KPK memeriksa Joyo karena dia dianggap tahu seputar proyek Hambalang, khususnya mengenai sertifikat lahan Hambalang yang bermasalah. Hasil audit investigasi Badan Pemeriksa Keuangan (BPK) menyebutkan, Kepala BPN menerbitkan SK pemberian hak pakai tertanggal 6 Januari 2010 bagi Kementerian Pemuda dan Olahraga atas tanah seluas 312.448 meter persegi di Desa Hambalang. Padahal, persyaratan surat pelepasan dari pemegang hak sebelumnya diduga palsu.

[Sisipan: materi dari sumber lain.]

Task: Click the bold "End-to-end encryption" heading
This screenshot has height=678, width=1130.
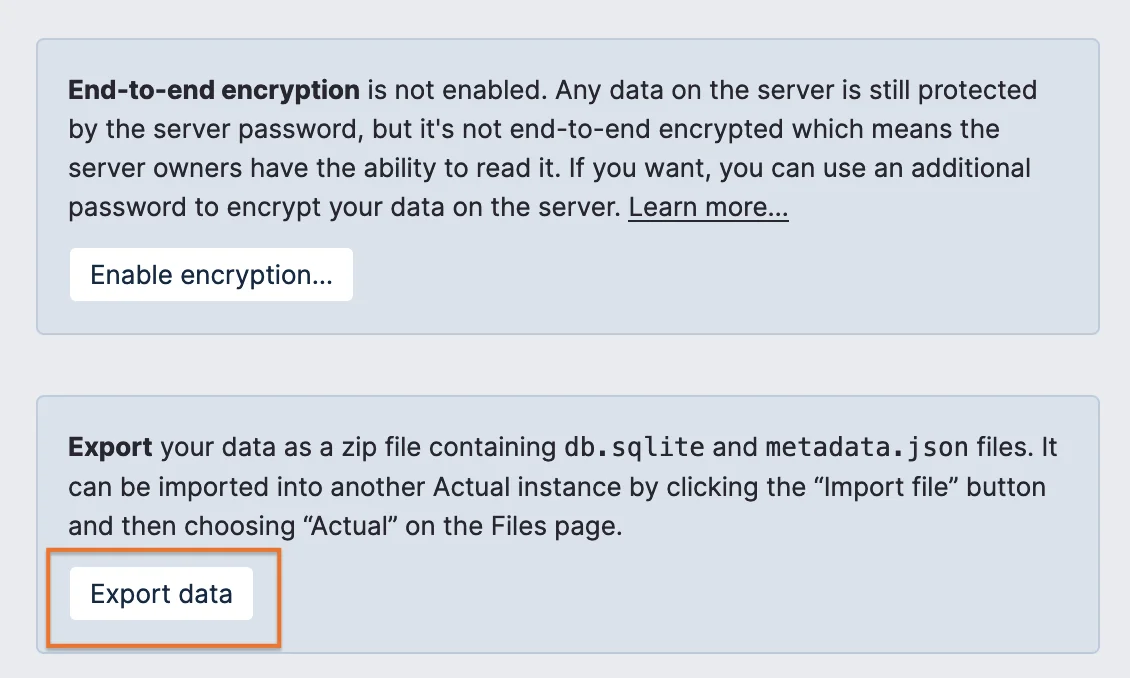Action: pyautogui.click(x=214, y=90)
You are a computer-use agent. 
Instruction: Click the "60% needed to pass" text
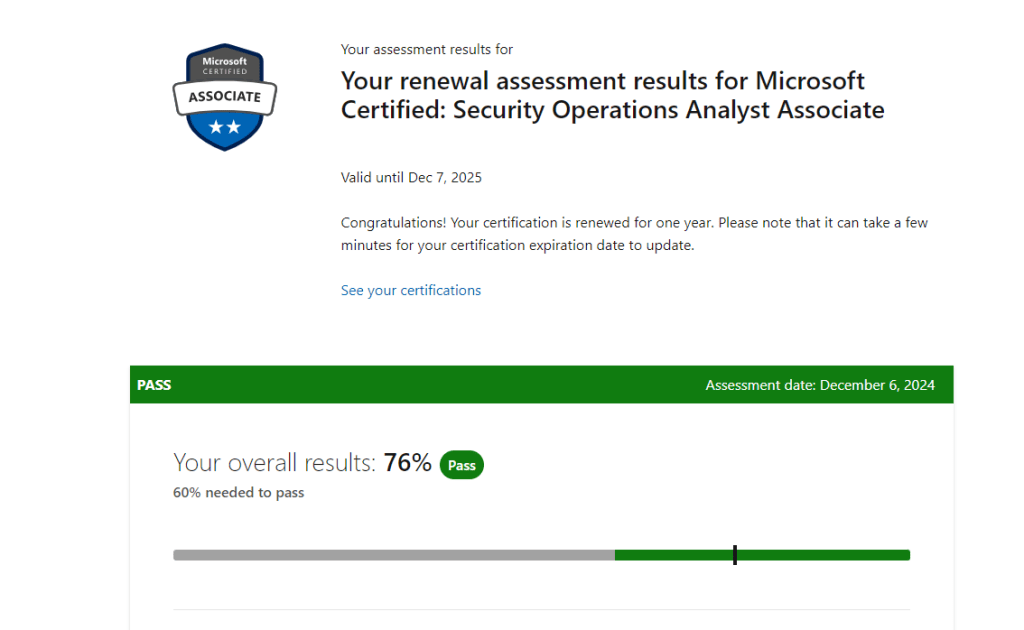click(238, 492)
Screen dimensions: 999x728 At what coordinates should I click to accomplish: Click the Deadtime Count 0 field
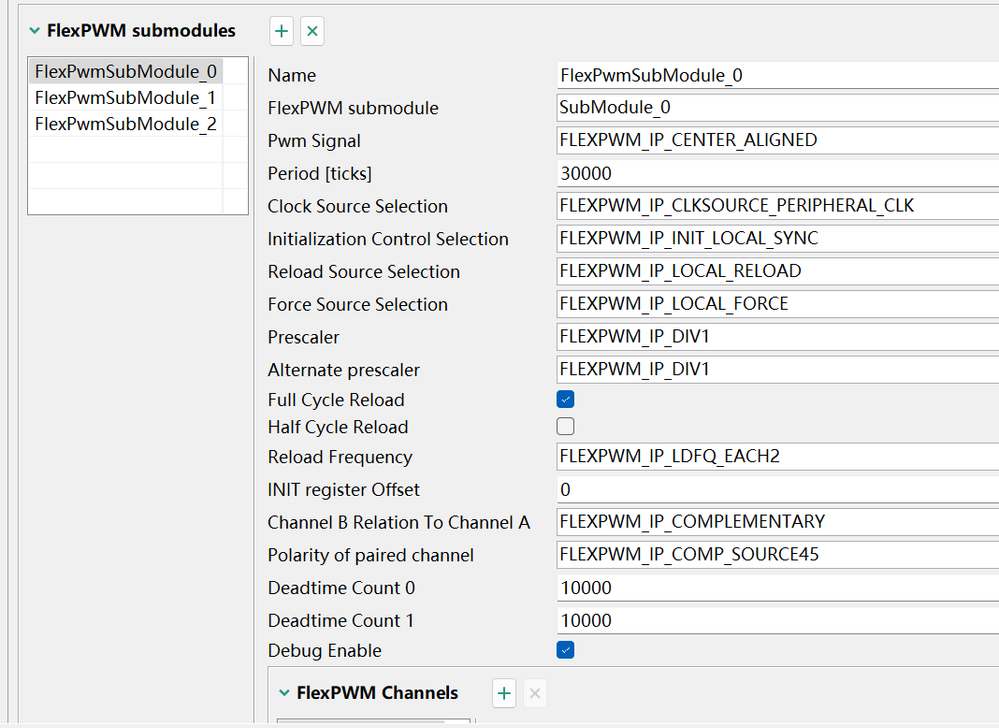775,588
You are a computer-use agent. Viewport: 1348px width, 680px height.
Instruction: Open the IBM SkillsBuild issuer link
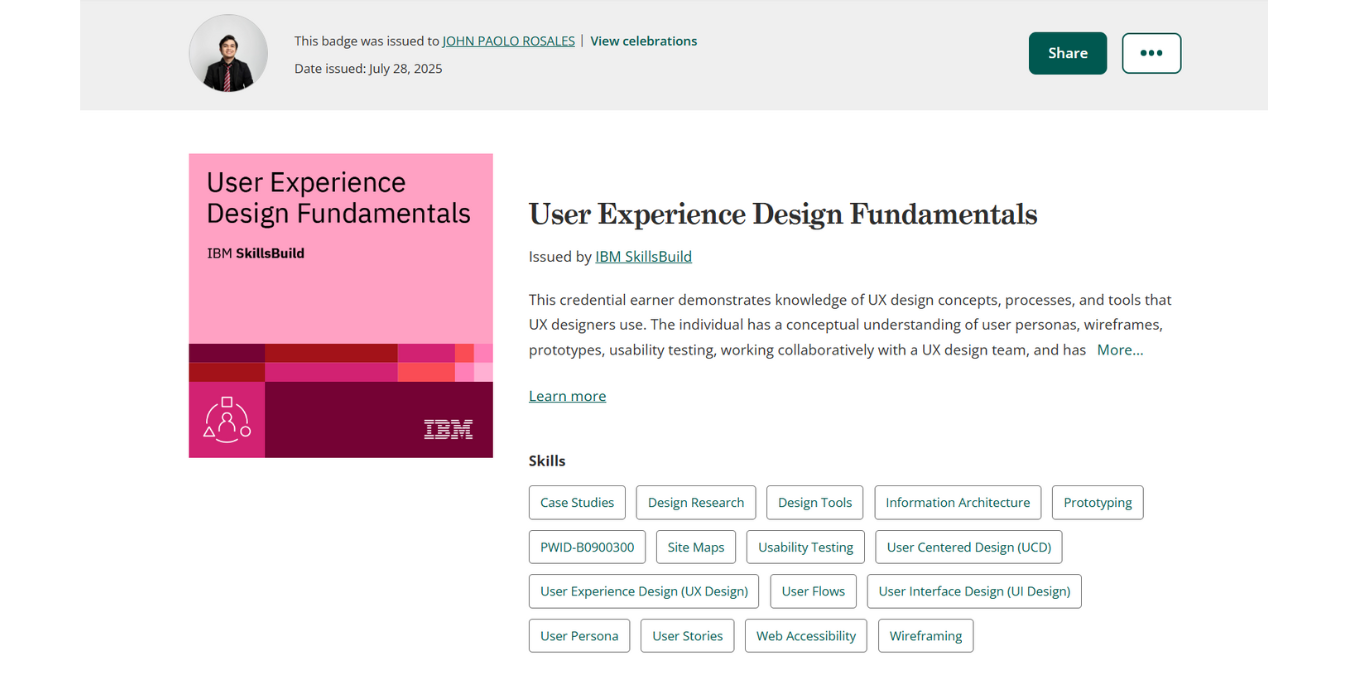tap(643, 256)
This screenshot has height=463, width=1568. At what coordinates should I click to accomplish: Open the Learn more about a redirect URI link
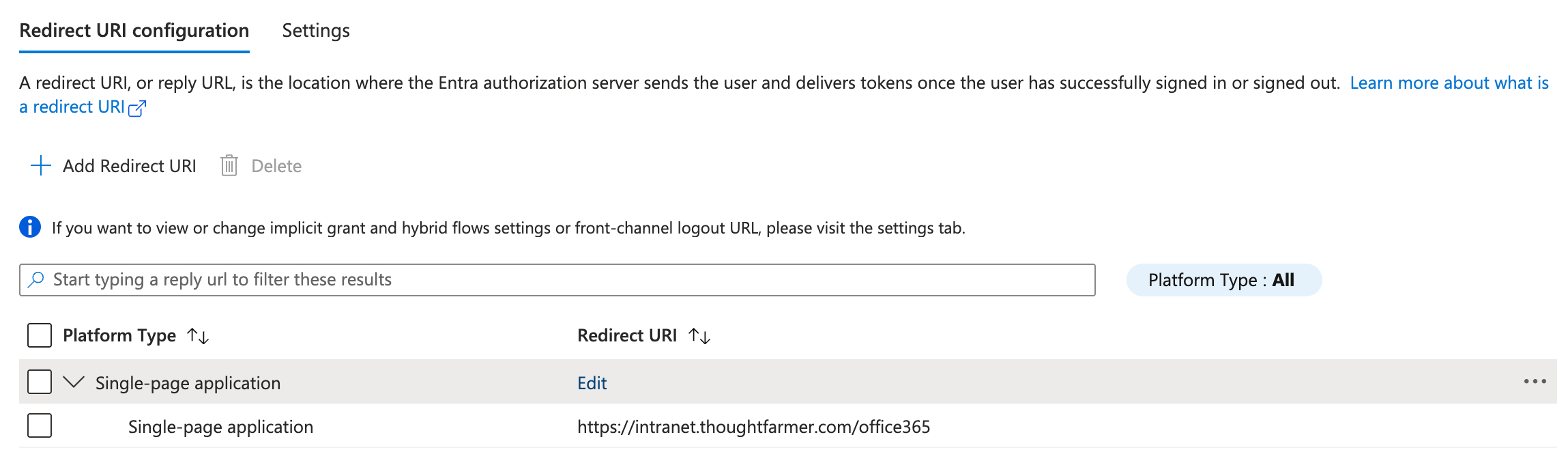click(x=1448, y=83)
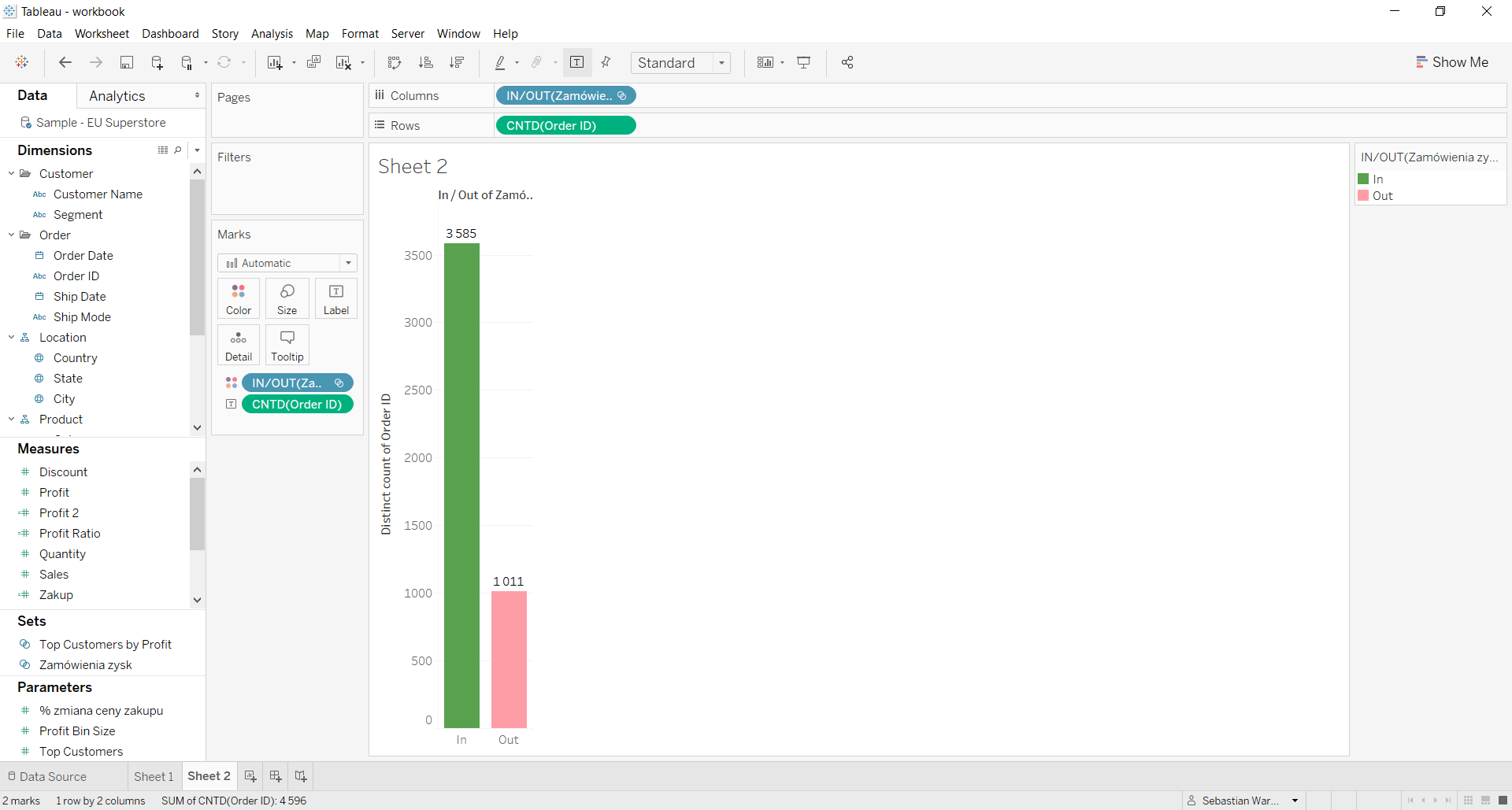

SK hak pakai itu kemudian diberikan Kepala Bagian Persuratan dan Kearsipan BPN kepada anggota Dewan Perwakilan Rakyat, Ignatius Mulyono, atas perintah Sekretaris Utama (Sestama) BPN. Padahal, ketika itu Mulyono tidak membawa surat kuasa dari Kemenpora selaku pemohon hak sehingga diduga melanggar Kep Ka BPN nomor 1 tahun 2005 jo Kep Ka BPN 1 tahun 2010.
Selain itu, Joyo disebut mantan Bendahara Umum Partai Demokrat, Muhammad Nazaruddin, pernah bertemu dengan Ketua Umum DPP Partai Demokrat Anas Urbaningrum terkait kepengurusan sertifikat Hambalang ini. Menurut Nazaruddin, Anas juga meminta Ignatius menghubungi Joyo.
Dalam kasus Hambalang, KPK menetapkan empat tersangka. Mereka adalah Andi Mallarangeng, Kepala Biro Keuangan dan Rumah Tangga Kemenpora Deddy Kusdinar, petinggi PT Adhi Karya Teuku Bagus Muhammad Noer, dan mantan Ketua Umum Partai Demokrat, Anas Urbaningrum.
Adapun Andi, Deddy, dan Teuku Bagus diduga melakukan perbuatan melawan hukum dan penyalahgunaan wewenang yang menyebabkan kerugian negara. Sedangkan Anas diduga menerima pemberian hadiah atau janji terkait proyek Hambalang dan proyek lain.